Extend the news piece about Sophia Umansky's hair loss while taking Mounjaro, picking up right after its final sentence.

*SELECTED EXTRACT*

++++++++

Kyle Richards’ 25-year-old daughter Sophia Umansky has shared a “graphic” video of the extensive hair loss she has suffered after taking a weight loss drug for four months.
The reality star, who works with her father Mauricio Umansky as a real estate agent, took to TikTok where she revealed she had been taking Mounjaro for weight loss for the past four months but that she feared she would be “bald in about a week”.
“I am very lucky that I have so much hair, because at the rate that I’ve been losing hair, I’m gonna be bald in a week,” she told viewers, revealing that the “dramatic hair loss situation” began around three months into her use of the FDA-approved drug.
Sophia, known for her gorgeous long brunette hair, had her hair styled in a long blowout throughout the video, and at one point ran her hands through her hair, pulling out clumps of hair.
She also shared pictures and videos taken over the prior weeks of the hair strands in the sink and the bathtub.
“I’m just going to show you a quick little video of what my hair loss looks like, and this is every day,” she said. “And you’re not even seeing half of it.”
Sophia went on to share that the reality is “worse” because she was only showing the before and after of the showers, and not what happened during.

++++++++

*DATA RECORDS*
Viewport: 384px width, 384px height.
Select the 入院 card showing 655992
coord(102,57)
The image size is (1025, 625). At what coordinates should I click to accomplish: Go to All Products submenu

++++++++

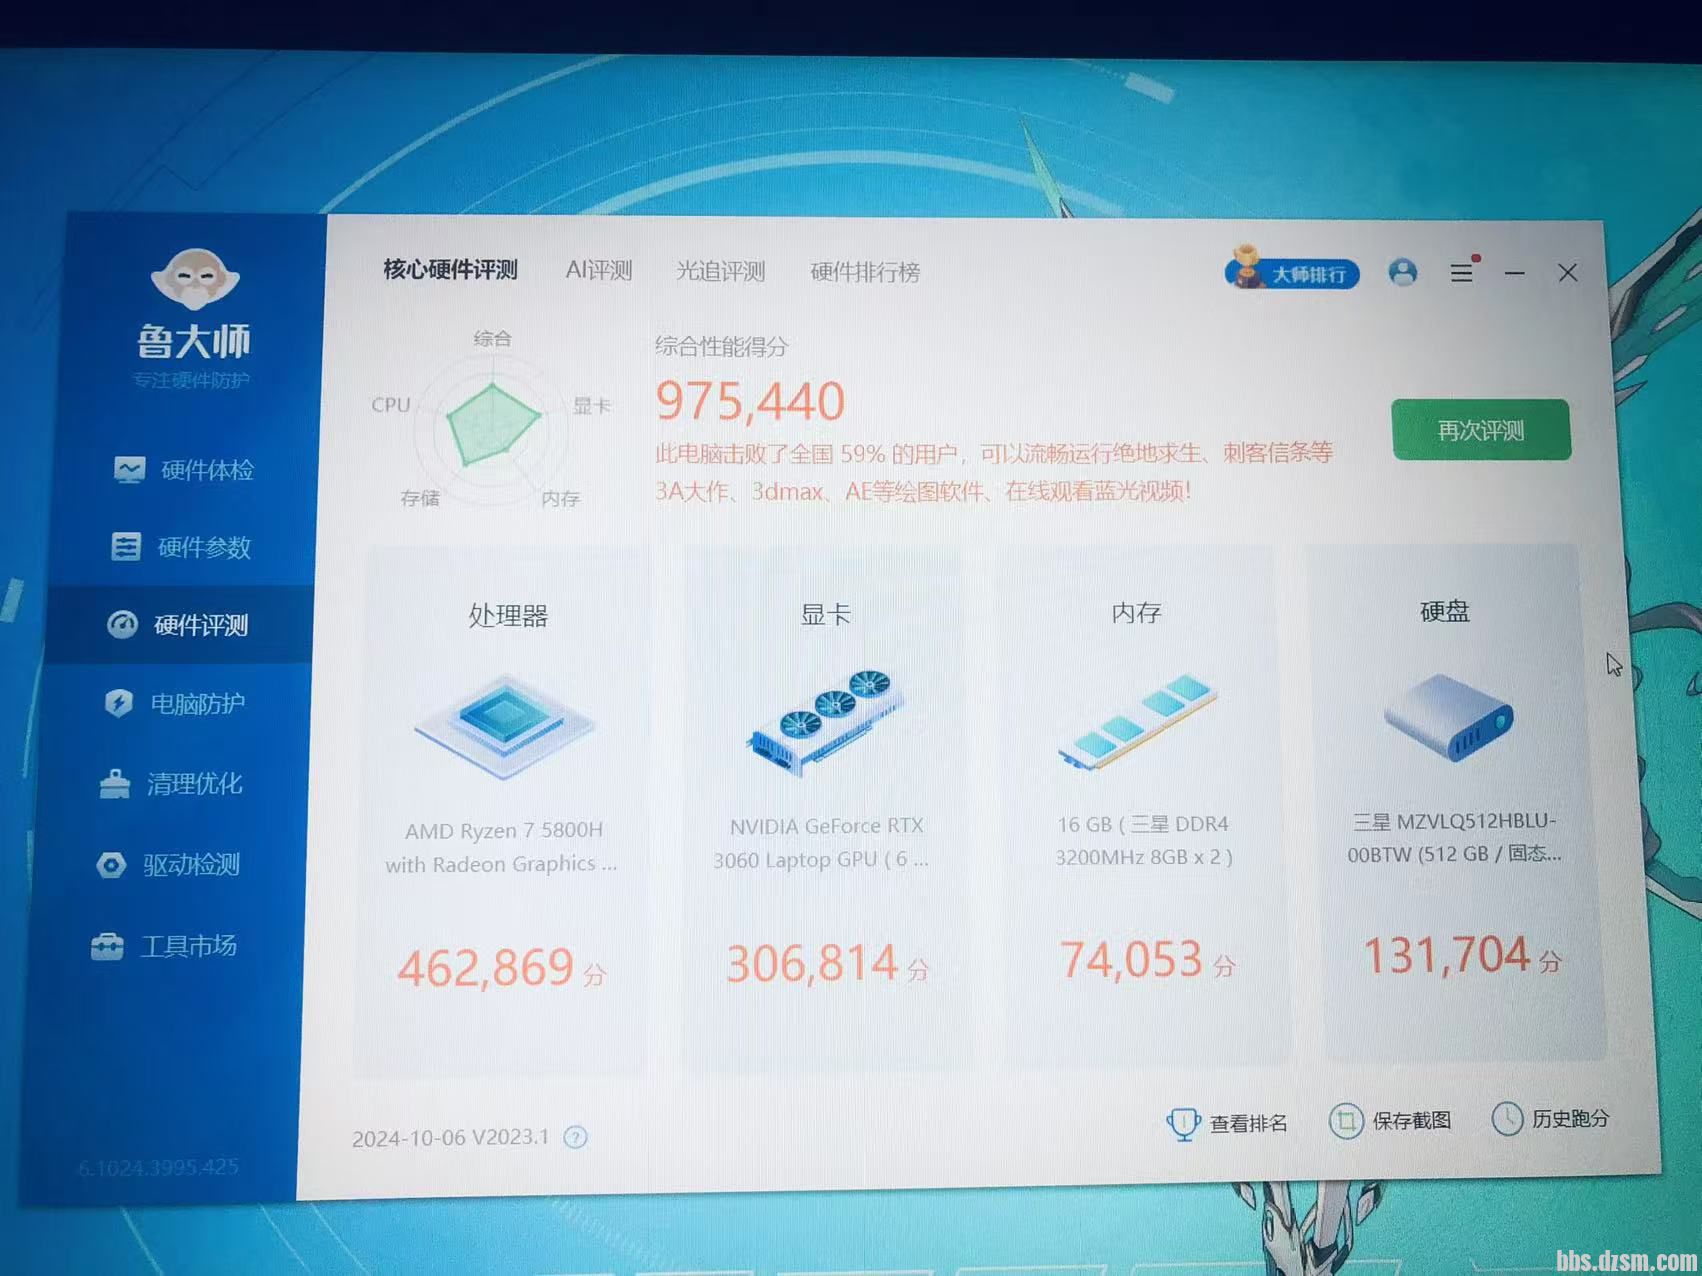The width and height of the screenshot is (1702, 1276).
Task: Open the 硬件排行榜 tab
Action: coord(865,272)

++++++++

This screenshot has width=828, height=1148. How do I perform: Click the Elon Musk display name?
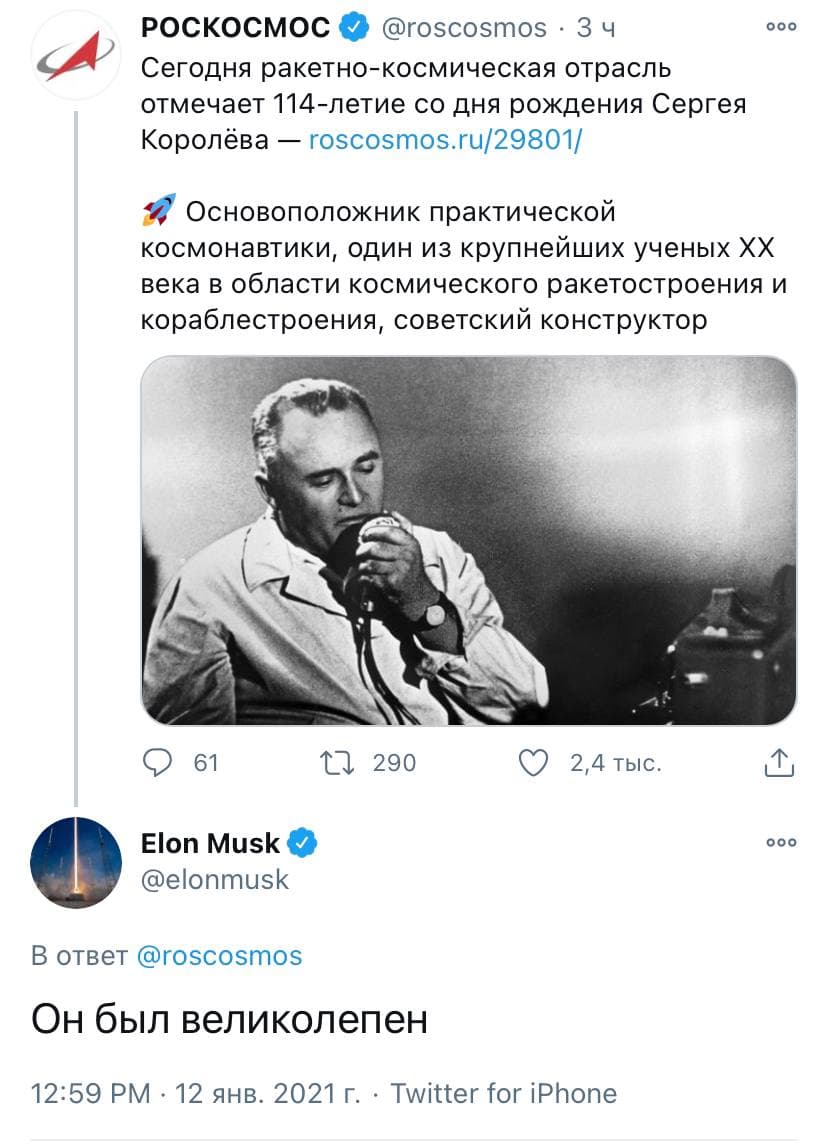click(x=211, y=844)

++++++++

*TASK RESPONSE*
Sophie is Kyle’s daughter with ex-husband Mauricio, and the young woman told fans that she did not believe the hair loss was the direct result of the GLP-1 but instead because she was “not eating enough vitamins, protein, all that kind of stuff”.
She then shared that she was adding in vitamins and protein powders to her diet.
Her sister Alexia praised Sophia for the transparency, quipping: “We love a transparent queen.”
However there were also a mix of concerned comments alongside the positive ones with several followers wondering why Sophia was taking weight-loss medication.
“This is wild, she was not overweight to begin with,” wrote one user as another shared their experience of being unable to obtain a similar for their diagnosed insulin resistance because of “high demand”.